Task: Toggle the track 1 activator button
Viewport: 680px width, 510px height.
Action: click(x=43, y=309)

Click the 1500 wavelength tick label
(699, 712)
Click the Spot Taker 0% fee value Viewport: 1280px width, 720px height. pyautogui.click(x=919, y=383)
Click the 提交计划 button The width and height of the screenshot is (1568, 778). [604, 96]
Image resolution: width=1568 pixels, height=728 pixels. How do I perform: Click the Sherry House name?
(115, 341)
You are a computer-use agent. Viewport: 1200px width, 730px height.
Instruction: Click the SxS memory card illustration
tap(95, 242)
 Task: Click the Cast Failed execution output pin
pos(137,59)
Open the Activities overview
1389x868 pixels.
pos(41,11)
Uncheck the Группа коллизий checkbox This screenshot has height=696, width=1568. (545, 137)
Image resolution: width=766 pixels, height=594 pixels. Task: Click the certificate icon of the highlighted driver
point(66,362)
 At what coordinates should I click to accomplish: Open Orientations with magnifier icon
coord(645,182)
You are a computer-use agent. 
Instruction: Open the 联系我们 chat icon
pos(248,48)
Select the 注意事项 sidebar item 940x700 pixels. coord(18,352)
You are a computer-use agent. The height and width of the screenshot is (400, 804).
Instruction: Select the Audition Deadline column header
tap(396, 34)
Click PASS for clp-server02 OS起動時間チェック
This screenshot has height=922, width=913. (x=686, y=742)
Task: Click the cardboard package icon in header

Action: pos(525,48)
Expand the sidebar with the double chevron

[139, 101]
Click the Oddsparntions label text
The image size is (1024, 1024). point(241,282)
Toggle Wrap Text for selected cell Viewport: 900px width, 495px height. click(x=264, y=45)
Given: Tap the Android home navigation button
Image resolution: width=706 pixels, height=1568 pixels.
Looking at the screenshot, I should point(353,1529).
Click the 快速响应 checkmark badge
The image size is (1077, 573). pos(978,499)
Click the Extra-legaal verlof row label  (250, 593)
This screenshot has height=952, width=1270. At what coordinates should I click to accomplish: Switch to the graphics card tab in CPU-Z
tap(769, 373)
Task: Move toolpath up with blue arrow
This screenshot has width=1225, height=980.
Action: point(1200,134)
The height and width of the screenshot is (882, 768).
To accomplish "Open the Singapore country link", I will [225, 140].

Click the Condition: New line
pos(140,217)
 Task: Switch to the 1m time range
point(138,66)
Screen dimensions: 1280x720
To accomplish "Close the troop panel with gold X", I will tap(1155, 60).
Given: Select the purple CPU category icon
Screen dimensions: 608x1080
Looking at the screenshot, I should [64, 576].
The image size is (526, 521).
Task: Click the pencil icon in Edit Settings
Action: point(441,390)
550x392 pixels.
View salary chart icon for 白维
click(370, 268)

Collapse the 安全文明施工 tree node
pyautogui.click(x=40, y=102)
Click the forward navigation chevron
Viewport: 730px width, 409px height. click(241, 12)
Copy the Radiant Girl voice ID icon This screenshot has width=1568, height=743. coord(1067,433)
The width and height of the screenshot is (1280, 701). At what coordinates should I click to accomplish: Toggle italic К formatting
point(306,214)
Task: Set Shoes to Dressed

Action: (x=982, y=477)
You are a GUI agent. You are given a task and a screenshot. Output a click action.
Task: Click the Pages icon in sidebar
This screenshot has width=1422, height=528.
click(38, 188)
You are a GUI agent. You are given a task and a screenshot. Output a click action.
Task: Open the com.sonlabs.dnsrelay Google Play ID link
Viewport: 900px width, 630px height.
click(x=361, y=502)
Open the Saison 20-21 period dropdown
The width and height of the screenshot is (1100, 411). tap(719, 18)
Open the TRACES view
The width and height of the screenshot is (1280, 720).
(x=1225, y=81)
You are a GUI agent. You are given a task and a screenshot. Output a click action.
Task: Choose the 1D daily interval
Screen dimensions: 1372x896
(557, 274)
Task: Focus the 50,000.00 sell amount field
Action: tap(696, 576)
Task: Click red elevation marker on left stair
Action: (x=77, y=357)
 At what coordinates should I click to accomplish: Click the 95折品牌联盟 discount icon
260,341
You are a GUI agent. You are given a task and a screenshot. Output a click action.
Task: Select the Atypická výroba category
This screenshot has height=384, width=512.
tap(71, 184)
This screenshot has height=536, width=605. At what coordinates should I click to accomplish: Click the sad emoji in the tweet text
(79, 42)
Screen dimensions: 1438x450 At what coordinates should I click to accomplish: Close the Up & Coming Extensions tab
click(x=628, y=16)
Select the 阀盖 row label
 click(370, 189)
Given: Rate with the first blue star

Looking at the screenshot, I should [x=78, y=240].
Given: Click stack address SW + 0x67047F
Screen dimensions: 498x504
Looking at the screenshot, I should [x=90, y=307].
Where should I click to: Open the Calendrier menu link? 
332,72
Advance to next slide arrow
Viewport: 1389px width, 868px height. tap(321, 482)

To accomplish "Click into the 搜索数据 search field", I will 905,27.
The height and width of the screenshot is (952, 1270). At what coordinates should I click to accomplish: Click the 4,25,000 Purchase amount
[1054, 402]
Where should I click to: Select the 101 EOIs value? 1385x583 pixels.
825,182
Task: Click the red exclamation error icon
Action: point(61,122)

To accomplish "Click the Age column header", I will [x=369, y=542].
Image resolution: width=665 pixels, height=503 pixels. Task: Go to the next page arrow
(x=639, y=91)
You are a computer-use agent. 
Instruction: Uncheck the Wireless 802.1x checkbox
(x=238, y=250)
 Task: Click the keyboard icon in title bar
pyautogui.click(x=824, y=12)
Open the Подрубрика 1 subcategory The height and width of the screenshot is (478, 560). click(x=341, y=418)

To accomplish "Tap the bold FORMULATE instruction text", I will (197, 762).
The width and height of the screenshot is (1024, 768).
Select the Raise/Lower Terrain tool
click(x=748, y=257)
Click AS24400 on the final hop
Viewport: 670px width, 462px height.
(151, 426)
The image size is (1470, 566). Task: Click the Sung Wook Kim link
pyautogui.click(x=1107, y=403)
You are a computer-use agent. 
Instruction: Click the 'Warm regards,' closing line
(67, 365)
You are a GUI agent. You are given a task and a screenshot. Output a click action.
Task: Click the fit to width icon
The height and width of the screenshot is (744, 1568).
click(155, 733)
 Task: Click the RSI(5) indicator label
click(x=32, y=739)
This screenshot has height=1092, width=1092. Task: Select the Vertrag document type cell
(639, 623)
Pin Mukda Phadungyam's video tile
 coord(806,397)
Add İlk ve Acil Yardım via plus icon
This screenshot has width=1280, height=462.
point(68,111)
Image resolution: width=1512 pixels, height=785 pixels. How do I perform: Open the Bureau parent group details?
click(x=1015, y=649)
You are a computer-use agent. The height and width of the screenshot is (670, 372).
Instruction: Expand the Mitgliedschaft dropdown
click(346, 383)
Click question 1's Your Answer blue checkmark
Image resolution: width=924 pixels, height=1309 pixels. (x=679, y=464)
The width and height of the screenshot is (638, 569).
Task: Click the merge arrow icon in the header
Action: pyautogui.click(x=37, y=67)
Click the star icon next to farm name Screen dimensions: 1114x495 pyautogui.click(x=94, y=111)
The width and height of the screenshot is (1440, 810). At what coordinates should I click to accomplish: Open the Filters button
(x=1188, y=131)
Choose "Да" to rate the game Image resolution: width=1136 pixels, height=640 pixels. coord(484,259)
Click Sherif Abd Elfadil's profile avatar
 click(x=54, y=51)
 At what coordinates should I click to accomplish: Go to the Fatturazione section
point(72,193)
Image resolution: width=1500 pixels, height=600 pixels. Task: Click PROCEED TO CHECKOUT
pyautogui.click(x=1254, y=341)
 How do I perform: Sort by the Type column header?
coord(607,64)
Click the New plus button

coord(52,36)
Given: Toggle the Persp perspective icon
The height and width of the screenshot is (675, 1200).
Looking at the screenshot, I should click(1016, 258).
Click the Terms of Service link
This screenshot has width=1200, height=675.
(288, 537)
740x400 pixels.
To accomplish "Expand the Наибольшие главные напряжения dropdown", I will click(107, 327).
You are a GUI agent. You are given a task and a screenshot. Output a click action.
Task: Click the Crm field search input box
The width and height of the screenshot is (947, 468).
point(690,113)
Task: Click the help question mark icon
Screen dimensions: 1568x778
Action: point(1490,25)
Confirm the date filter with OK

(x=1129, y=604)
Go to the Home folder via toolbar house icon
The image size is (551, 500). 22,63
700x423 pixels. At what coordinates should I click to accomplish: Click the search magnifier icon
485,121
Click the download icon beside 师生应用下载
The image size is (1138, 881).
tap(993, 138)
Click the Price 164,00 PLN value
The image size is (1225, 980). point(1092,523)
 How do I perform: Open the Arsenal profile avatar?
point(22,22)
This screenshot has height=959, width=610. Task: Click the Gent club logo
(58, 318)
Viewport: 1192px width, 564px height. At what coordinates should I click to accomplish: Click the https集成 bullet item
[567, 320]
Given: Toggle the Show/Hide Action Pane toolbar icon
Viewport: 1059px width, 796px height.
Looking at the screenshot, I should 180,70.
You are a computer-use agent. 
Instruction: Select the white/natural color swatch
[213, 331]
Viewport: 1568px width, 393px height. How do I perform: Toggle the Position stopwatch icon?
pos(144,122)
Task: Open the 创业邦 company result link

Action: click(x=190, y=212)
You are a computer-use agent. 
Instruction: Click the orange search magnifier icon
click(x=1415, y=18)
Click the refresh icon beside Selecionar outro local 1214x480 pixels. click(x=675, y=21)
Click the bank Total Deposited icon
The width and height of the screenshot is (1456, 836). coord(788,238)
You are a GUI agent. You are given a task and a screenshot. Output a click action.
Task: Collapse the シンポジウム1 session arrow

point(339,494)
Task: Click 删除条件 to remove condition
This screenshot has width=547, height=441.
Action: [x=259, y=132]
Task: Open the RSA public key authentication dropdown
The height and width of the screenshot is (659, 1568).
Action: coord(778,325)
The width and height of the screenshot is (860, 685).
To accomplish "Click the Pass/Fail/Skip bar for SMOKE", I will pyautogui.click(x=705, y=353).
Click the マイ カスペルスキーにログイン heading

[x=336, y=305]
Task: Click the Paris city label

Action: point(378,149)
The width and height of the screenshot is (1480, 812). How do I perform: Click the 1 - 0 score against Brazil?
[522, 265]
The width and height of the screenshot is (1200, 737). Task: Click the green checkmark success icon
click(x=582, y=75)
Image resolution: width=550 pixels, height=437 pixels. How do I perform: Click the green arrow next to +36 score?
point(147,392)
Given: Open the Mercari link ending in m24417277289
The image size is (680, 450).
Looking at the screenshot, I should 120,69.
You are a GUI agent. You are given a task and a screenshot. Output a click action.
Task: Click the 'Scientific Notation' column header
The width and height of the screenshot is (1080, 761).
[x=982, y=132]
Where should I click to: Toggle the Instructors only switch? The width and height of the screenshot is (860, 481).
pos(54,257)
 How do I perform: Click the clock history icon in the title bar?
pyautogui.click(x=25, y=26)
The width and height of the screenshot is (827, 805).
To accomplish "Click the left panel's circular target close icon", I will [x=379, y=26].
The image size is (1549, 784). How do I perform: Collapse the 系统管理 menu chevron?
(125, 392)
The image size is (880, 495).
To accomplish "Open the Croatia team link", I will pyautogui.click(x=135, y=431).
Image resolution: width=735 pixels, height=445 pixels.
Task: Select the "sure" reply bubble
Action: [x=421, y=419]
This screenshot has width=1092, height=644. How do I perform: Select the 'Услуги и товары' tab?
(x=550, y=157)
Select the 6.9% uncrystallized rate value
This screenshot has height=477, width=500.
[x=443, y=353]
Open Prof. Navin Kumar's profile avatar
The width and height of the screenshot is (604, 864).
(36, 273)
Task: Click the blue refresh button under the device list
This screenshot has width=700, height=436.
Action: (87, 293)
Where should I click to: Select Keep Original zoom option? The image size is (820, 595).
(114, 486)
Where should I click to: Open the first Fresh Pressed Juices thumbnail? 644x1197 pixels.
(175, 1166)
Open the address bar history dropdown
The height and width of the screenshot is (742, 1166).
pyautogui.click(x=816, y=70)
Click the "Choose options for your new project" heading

──────────

• [DIRECTIONS FOR THIS TASK]
Scan the preceding listing for the string "beside" and copy every line where it occurs.

• [TASK RESULT]
Click the download icon beside 师生应用下载
Click the refresh icon beside Selecionar outro local 1214x480 pixels. click(x=675, y=21)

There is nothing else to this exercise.